### REQUIRED ACTION
Return exactly the lines of the entries that start at the line containing "This screenshot has width=1920, height=1031." and continue to the last line. Omit the pictures.

### SOURCE DATA
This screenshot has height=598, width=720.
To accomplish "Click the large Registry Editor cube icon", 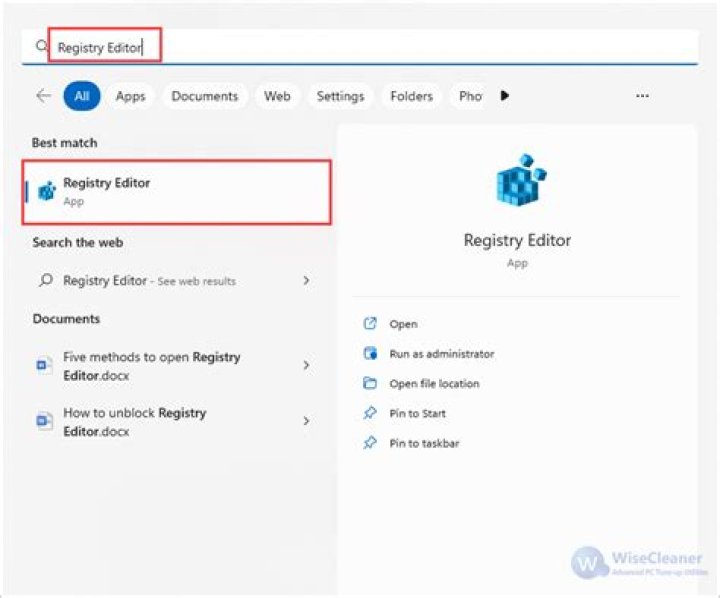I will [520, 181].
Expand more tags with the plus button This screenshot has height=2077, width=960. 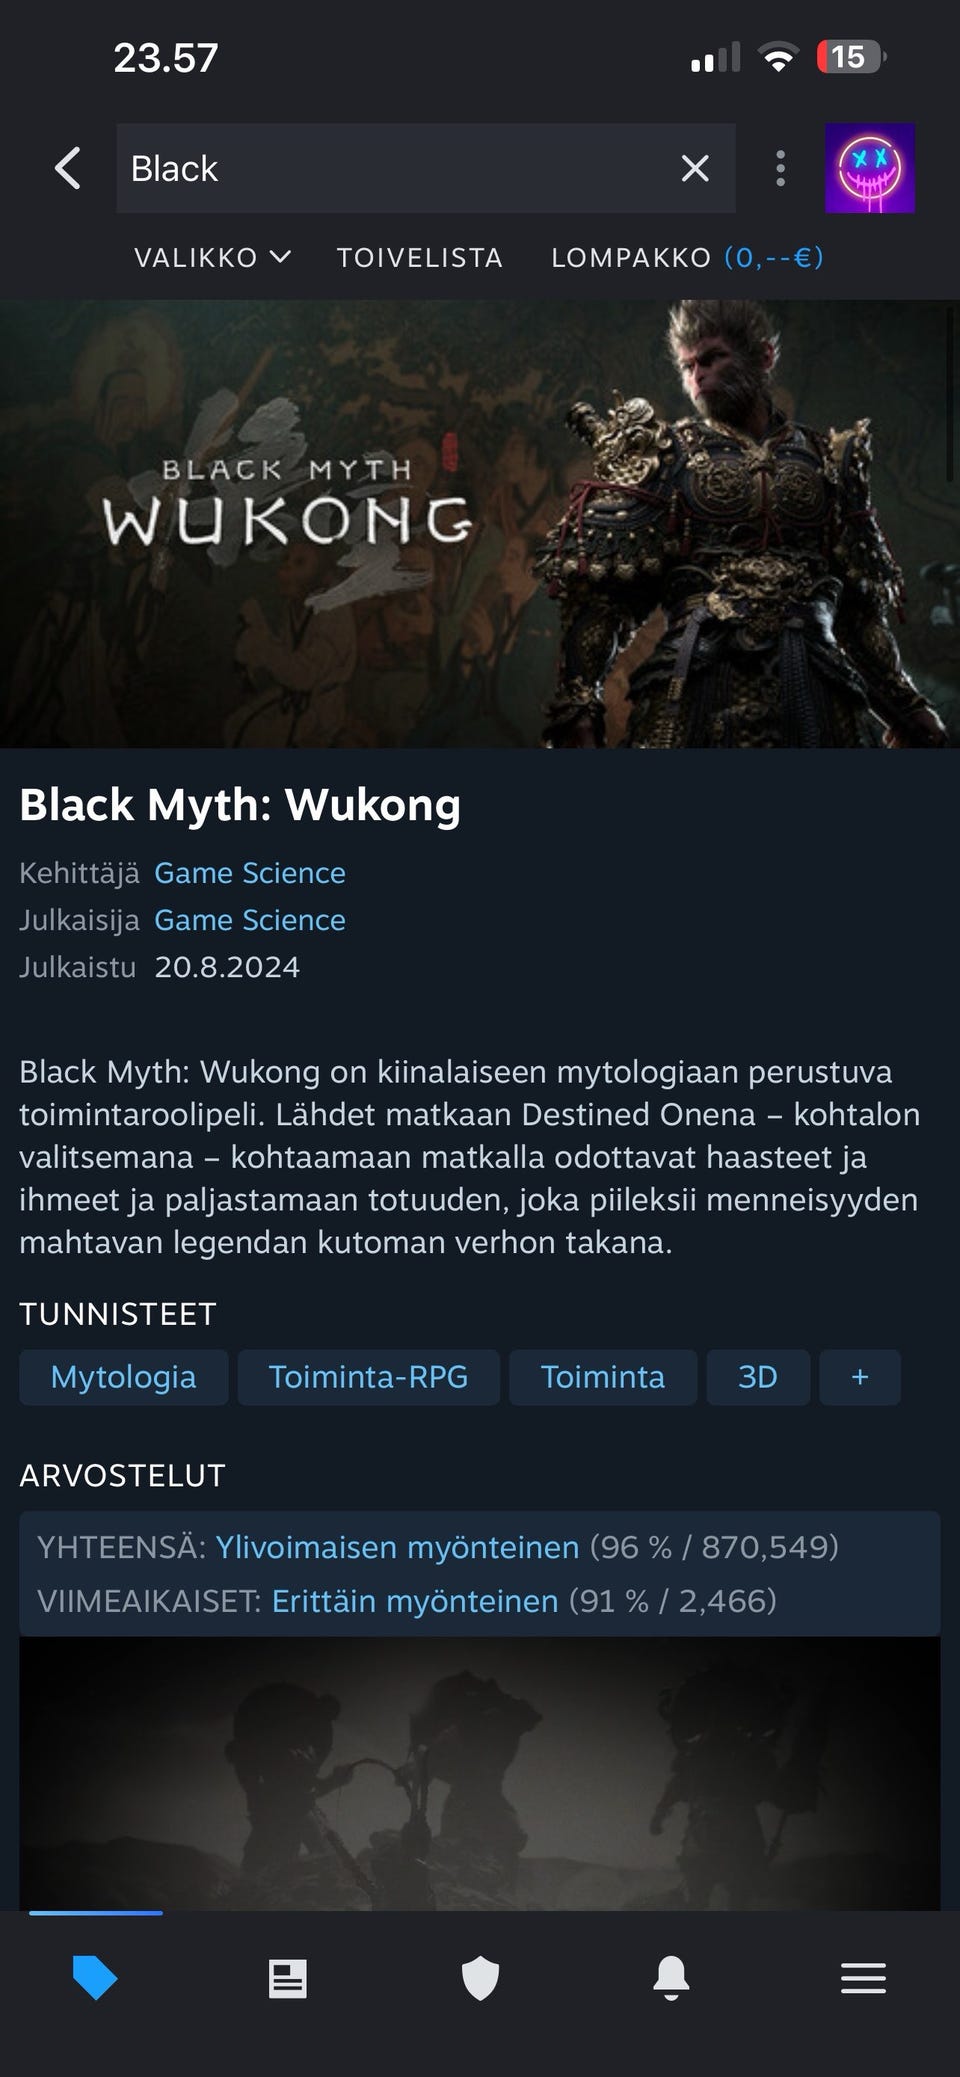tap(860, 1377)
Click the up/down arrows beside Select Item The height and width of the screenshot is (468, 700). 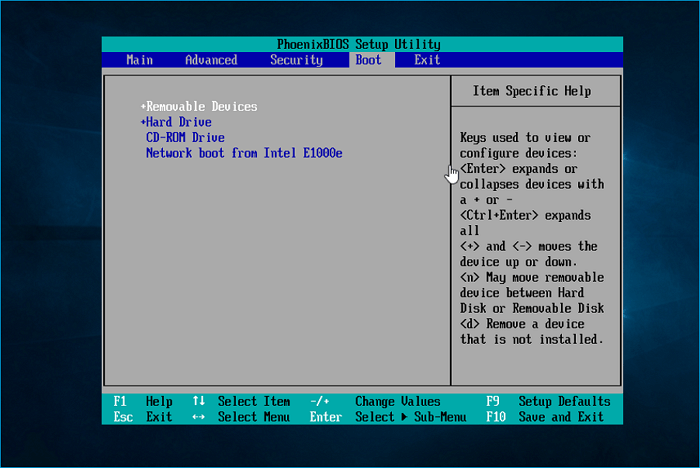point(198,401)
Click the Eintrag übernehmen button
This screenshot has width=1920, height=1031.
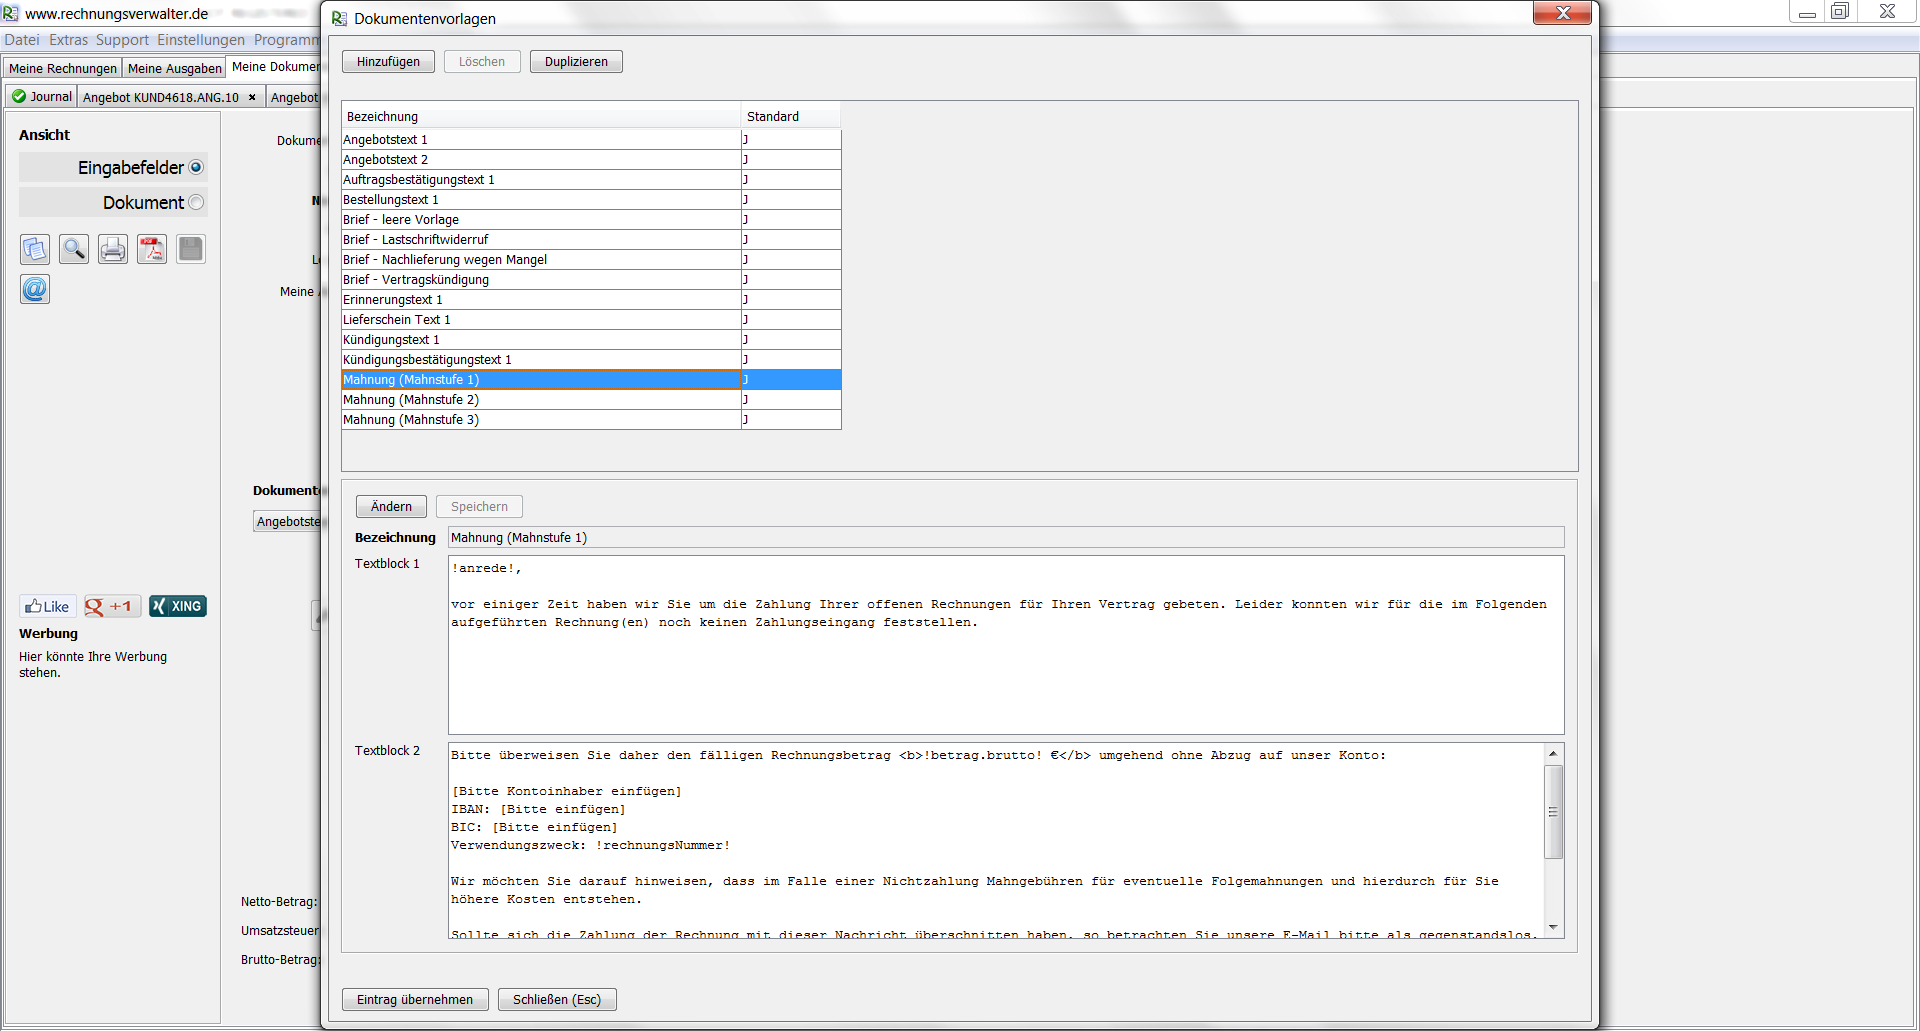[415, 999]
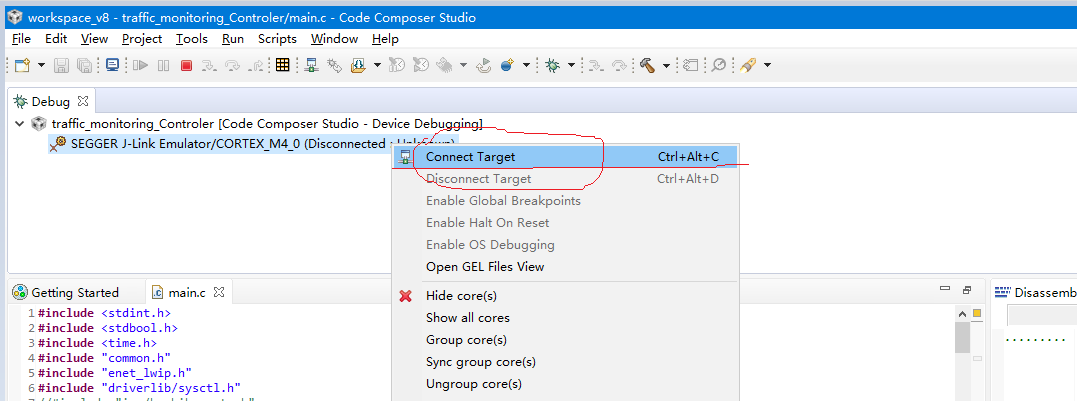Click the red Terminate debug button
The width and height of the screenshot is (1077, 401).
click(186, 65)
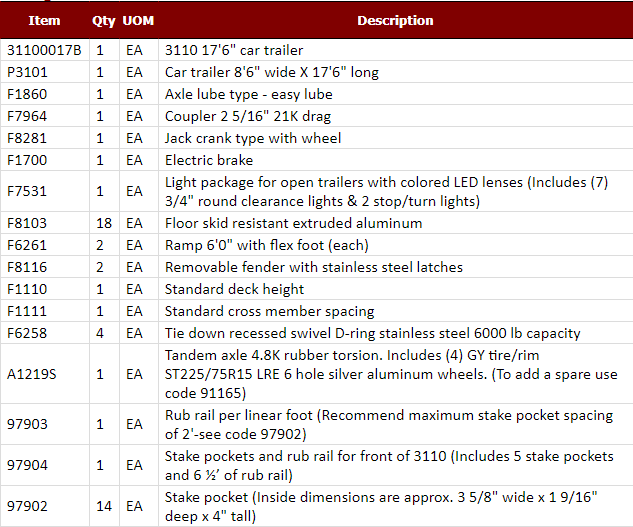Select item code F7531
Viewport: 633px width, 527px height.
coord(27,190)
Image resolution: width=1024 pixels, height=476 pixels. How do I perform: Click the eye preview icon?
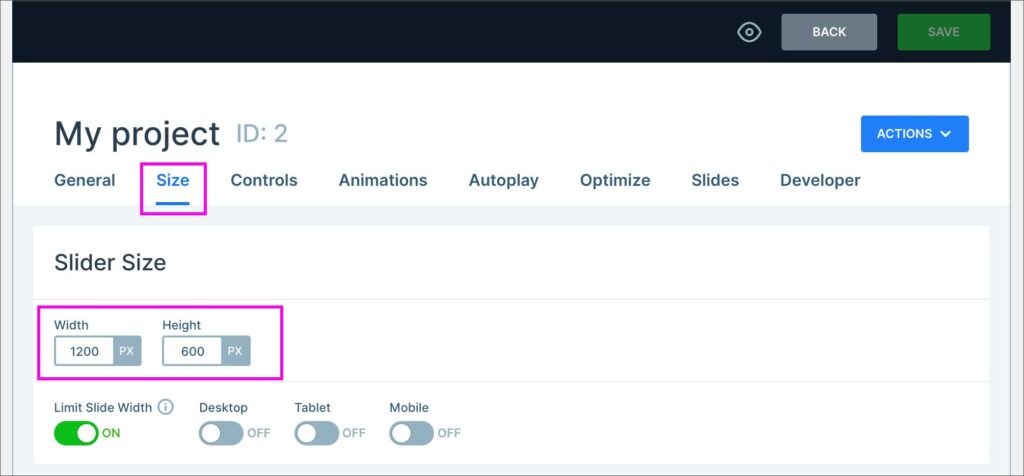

### TASK RESPONSE
This screenshot has width=1920, height=1031.
[415, 999]
Click the red Terminate debug button
The width and height of the screenshot is (1077, 401).
click(186, 65)
Select item code F7531
Viewport: 633px width, 527px height.
coord(27,190)
Image resolution: width=1024 pixels, height=476 pixels. How do I perform: Click the eye preview icon?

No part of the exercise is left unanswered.